== Directions ==
From the records below, copy out exactly the lines from the one containing "Task: Expand the Help menu section" to the one containing "Given: Open the template symbol breadcrumb", both included. Add nothing else.

== Records for this exercise ==

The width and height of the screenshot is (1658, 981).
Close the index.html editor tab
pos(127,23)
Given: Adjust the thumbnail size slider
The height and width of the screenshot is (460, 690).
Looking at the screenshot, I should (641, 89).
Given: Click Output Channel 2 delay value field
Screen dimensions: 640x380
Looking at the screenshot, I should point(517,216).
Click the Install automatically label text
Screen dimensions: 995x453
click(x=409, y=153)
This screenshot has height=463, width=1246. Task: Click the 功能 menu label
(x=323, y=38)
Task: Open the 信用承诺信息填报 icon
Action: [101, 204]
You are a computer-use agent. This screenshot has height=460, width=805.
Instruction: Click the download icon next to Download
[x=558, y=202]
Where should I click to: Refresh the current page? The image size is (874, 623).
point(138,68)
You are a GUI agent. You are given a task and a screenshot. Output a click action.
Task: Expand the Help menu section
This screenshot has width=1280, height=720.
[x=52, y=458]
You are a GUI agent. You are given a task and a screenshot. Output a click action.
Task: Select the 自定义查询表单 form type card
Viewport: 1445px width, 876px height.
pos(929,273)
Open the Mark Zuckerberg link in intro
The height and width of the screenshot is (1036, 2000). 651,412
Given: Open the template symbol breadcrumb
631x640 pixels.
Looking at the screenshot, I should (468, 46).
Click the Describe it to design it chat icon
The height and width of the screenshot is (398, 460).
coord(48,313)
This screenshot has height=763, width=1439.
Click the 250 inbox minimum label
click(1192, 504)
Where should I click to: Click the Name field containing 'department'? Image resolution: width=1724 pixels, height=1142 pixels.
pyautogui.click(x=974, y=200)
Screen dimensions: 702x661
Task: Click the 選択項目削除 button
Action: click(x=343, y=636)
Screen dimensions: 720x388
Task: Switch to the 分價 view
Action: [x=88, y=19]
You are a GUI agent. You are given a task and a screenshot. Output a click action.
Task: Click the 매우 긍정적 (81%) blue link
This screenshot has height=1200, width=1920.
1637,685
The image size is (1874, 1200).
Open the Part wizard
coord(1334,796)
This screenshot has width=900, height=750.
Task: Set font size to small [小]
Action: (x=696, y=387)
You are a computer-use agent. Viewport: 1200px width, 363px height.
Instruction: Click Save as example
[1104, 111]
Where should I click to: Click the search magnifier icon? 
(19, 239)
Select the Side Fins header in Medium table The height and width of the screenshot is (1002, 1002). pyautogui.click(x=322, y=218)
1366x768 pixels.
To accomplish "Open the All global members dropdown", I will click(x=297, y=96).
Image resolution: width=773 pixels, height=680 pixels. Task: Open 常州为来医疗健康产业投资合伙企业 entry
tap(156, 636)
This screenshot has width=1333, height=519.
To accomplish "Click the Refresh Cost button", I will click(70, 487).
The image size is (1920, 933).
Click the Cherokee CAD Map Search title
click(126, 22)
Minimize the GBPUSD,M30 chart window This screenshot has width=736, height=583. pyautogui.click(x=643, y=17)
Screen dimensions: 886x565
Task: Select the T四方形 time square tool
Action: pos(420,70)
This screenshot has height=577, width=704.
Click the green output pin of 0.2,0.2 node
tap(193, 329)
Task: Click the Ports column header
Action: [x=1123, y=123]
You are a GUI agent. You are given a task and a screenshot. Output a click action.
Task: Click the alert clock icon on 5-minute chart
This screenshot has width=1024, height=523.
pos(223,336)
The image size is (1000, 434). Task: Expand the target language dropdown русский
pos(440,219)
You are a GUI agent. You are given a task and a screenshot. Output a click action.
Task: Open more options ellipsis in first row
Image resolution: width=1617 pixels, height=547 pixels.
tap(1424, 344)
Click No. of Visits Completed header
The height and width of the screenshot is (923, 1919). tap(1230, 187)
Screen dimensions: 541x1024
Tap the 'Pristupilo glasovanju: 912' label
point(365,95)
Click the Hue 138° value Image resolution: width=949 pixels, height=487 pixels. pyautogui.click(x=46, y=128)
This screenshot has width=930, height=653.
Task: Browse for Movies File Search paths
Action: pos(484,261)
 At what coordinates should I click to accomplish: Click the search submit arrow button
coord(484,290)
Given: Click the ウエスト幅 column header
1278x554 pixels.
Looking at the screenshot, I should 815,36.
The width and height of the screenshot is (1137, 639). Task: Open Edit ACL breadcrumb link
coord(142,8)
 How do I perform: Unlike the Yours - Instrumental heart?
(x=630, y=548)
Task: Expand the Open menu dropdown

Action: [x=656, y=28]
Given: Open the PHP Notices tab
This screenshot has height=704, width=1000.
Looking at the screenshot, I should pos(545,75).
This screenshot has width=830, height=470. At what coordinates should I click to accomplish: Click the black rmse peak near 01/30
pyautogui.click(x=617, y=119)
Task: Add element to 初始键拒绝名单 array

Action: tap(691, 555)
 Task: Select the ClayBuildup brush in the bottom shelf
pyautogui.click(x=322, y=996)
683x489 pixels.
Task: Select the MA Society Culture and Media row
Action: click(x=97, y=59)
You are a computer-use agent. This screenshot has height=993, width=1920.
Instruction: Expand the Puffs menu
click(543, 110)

== Finished task ==
Task: Expand the Help menu section
This screenshot has width=1280, height=720.
[x=52, y=458]
You are a GUI agent. You are given a task and a screenshot. Output a click action.
Task: Select the 自定义查询表单 form type card
Viewport: 1445px width, 876px height.
pos(929,273)
Open the Mark Zuckerberg link in intro
The height and width of the screenshot is (1036, 2000). 651,412
Given: Open the template symbol breadcrumb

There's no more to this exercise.